EXERCISE DETAILS: Show me each line of the listing below where the word "three" appears.

EXTRACTED INFORMATION:
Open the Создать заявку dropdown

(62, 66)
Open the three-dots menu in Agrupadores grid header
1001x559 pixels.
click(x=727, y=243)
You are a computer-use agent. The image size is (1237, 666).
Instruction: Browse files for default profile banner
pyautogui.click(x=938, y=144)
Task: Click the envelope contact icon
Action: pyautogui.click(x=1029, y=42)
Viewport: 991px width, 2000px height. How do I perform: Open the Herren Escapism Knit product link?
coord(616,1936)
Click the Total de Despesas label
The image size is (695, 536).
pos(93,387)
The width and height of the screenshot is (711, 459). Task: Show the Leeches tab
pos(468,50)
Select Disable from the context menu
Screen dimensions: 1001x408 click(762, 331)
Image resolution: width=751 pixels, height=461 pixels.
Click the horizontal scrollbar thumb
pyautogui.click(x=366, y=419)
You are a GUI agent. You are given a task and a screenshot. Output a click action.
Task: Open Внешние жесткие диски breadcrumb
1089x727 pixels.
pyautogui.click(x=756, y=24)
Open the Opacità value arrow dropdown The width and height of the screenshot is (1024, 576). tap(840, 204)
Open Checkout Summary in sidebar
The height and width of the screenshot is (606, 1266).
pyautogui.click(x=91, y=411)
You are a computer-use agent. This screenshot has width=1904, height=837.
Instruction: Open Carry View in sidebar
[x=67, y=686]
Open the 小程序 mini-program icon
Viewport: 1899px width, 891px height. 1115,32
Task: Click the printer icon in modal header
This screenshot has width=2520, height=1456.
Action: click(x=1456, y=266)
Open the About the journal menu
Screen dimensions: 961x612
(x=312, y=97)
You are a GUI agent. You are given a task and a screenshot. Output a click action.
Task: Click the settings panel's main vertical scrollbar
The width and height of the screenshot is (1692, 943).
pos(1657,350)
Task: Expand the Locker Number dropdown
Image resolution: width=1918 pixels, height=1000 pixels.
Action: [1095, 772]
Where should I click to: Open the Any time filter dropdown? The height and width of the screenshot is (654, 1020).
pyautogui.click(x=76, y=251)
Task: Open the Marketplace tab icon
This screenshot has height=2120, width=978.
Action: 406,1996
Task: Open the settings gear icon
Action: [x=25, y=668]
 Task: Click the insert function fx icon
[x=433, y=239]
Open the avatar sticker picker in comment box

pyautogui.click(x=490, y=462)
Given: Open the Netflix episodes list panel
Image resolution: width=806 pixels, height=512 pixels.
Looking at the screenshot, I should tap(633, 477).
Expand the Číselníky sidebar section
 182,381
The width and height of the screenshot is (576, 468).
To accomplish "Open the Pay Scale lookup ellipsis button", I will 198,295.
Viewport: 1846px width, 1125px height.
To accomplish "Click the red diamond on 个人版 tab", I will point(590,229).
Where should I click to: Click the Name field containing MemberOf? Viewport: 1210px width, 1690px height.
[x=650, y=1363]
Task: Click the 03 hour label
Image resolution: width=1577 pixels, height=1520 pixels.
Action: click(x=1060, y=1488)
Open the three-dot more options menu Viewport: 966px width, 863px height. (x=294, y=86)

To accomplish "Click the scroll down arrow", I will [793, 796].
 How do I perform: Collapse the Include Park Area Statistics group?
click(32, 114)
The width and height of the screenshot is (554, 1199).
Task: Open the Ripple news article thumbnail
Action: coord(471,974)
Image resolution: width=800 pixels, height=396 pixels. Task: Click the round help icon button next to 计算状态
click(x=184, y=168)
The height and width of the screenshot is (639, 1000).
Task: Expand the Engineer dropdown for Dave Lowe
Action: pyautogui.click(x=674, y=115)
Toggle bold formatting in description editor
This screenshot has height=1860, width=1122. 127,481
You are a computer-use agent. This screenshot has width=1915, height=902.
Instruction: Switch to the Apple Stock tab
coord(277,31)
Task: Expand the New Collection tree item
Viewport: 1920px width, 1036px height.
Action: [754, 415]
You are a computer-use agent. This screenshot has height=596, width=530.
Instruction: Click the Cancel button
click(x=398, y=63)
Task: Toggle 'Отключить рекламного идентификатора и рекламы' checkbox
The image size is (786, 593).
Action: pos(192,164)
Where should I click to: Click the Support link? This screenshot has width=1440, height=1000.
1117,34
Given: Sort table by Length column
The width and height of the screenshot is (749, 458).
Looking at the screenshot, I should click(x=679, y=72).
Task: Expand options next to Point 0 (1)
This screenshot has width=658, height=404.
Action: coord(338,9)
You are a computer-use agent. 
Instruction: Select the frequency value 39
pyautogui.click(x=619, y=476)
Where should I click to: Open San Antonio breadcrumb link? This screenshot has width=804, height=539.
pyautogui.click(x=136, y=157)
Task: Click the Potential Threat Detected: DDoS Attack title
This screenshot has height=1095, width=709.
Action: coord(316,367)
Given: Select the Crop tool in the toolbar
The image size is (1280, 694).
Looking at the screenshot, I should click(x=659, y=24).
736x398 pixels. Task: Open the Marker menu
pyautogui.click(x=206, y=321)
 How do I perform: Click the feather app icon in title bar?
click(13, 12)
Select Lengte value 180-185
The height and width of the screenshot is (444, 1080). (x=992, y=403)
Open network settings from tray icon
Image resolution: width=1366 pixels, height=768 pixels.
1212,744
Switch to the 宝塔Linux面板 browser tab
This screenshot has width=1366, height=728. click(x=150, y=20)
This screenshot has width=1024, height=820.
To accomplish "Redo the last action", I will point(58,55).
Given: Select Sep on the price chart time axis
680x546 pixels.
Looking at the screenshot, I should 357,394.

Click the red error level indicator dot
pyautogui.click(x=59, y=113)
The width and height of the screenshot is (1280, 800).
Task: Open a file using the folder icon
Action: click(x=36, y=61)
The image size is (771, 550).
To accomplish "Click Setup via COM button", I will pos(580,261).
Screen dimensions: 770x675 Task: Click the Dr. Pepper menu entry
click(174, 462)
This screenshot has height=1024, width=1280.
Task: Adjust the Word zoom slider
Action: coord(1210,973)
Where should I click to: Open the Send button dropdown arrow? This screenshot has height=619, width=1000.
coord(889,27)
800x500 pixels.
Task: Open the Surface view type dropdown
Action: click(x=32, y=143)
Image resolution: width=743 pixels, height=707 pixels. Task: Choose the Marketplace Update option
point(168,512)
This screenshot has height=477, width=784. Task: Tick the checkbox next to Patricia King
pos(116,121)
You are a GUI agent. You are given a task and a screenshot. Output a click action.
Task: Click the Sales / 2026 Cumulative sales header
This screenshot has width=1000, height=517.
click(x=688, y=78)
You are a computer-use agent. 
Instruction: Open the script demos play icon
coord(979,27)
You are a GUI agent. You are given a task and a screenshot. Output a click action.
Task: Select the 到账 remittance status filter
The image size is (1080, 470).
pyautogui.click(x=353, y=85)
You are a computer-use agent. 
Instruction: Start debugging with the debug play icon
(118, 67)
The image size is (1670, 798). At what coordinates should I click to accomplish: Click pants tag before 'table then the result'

OUTPUT BELOW:
Open the three-dots menu in Agrupadores grid header
Open the three-dot more options menu Viewport: 966px width, 863px height. (x=294, y=86)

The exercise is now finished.